Parece ser que la anécdota que contábamos fue un caso real, aunque el enclave no fue Paris, sino la igualmente romántica ciudad de Viena. Así que vámonos a la Viena del siglo XIX, concretamente al año 1847.
Sucedió allí que un médico húngaro con un nombre tan poco ostentoso como Ignác Fülop Semmelweis (al que para ahorrarme el trabajo de tecleo de diversos símbolos extraños llamaremos Dr. S.), que otra cosa de él no sabemos, pero que sí que era observador, observó como decíamos, que la cifra de mortalidad entre las parturientas en la clínica donde trabajaba era un poquitín escandalosamente alta, bastante más que la que tenían las comadronas de la zona. Y eso como sabréis no es bueno para la fama de una clínica vienesa, que allí se ve que la gente de la época se fijaba en estas cosas.
Ni corto ni perezoso el buen Dr. S. (qué nombre mecanográficamente tan reconfortante) decidió observar. Y entre sus observaciones cayó en la cuenta de que los estudiantes de medicina y sus profesores tenían la curiosa costumbre de acudir desde la sala de autopsias, donde se entretenían en el gratificante estudio de la anatomía en su salsa, corre que te corre a la sala de partos para atender a quien de sus servicios precisara sin previamente pasar por una pila de agua que de camino les cogía arropándose en la tan manida frase "total, si me voy a manchar otra vez".
Ajajá, dijo el Dr. S. (cómo me alegro de la abreviatura): ya que vamos a perder a la clientela por fallecimiento, por lo menos que no se diga que lo hacemos sin estilo, y mandó a la gente a pasar por la pileta para no pasar por poco aseados, en la cual, ya en un alarde de genialidad, el hombre añadió cloruro de calcio.

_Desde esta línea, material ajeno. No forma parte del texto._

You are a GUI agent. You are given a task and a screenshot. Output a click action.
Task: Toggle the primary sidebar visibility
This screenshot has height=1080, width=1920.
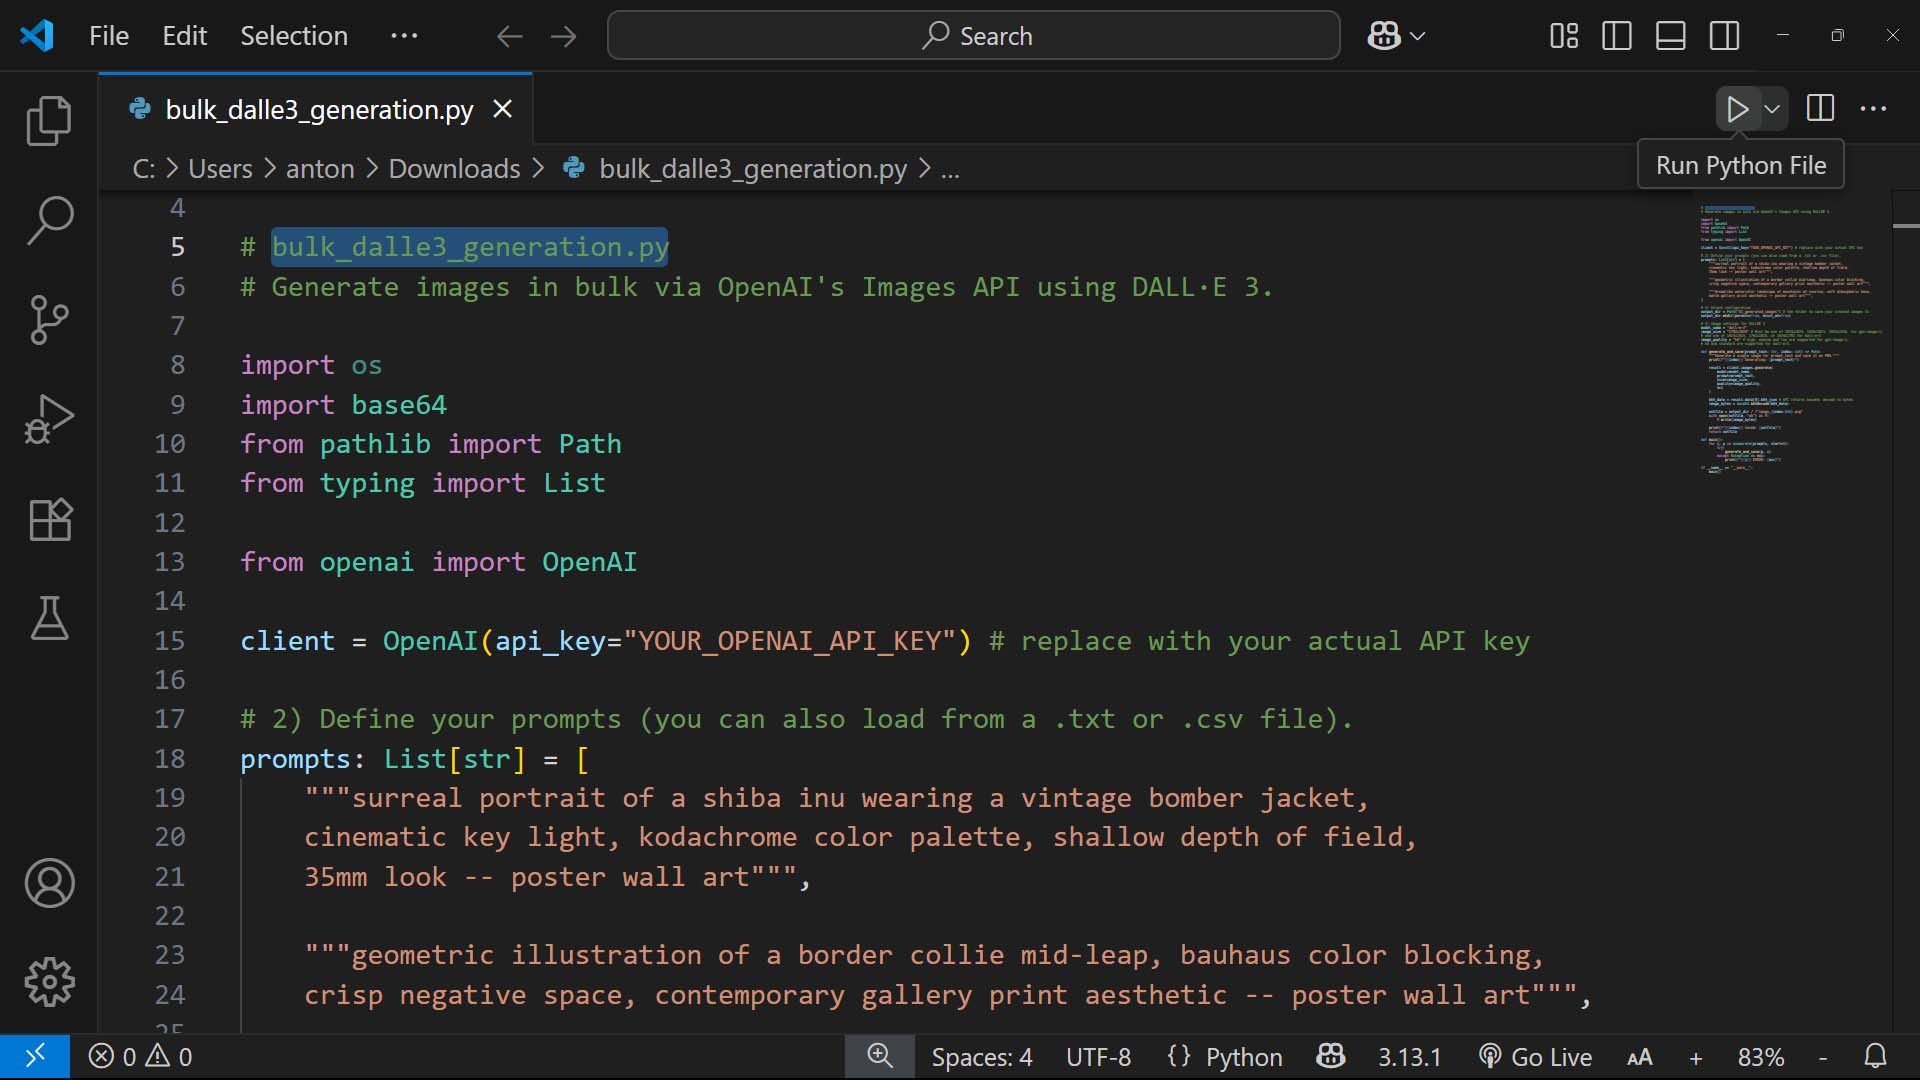pos(1617,35)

Conclusión de este apasionante relato, que ya debéis tener ganas de que acabe: la mortalidad por fiebre puerperal (una manera vienesamente fina de llamar a una infección tras el parto) a base de baños de cloruro cálcico de material, manos y apósitos pasó de casi un 10% a menos de una décima parte (o sea, a una décima parte del 10%, si fuera una décima parte del 100% se hubiera quedado igual y esta historia no tendría mucho sentido, si es que a estas alturas todavía le encontráis alguno).
Como recompensa por sus estudios y por un libro cuyo nombre no me atrevo a tanscribir nuestro ya amado Dr. S. pasó a ostentar una cátedra en la Universidad de Budapest, donde no solo gozó de los habituales odios de sus alumnos, sino de la oposición de la mayor parte de la clase médica contemporánea, no sabemos si porque les sentó mal que se destapara el tema de los cadáveres y de su falta de aseo o si era porque les parecía complicado el nombre del pobre doctor.
Moraleja: Si eres un médico vienés del siglo XVIII de nombre impronunciable, no te pases de listo y dale los méritos a Oliver Wendell Holmes, médico inglés que cuatro años antes ya había publicado lo mismo que tú y así le puedes dar a él la culpa cuando tus colegas te empiecen a mirar mal.
Por cierto que los descubrimientos de estos dos señores cayeron un poquitín en el olvido y hasta que en 1863 Joseph Lister no redujo la mortalidad quirúrgica en un 66% gracias al uso del ácido fénico y que en 1881 Robert Koch introdujo el bicloruro de mercurio al 1 por mil, la cosa no recaló entre la clase médica y científica, en parte también gracias a la identificación de los gérmenes y sus efectos, lo cual ya le daba un cierto rigor al tema, que en esto se ve que los médicos de la época eran muy seguidores de la cortesía: si no me lo presentan debidamente es que no merece mi atención.
Y es que claro, una cosa es darle la culpa a los microbios y otra cosa es llamarte guarro y "que te laves las manos, hombre", que eso no eran maneras.
Y con este breve (¿breve?) episodio histórico-anecdótico-médico le doy toda el mérito a Alberto Carnicero, que más razón que un santo llevaba cuando indicaba que llevaba yo un siglito de nada (y casi dos) de adelanto en mis fechas, y es que a mí los números romanos se me dan fatal.

Un saludo y perdonad el tostón ¿a que ahora ya no se os olvidará el tema?.

PD: Bagusa, como después de esto vea yo en la tele/cine/teatro un duelo en pleno siglo XVIII donde se desinfecten las armas en momentos previos a la escabechina, garantizo que no solo me voy a sentir incomprendido, sino que amenazo con repetirte toda la historia, esta vez en verso.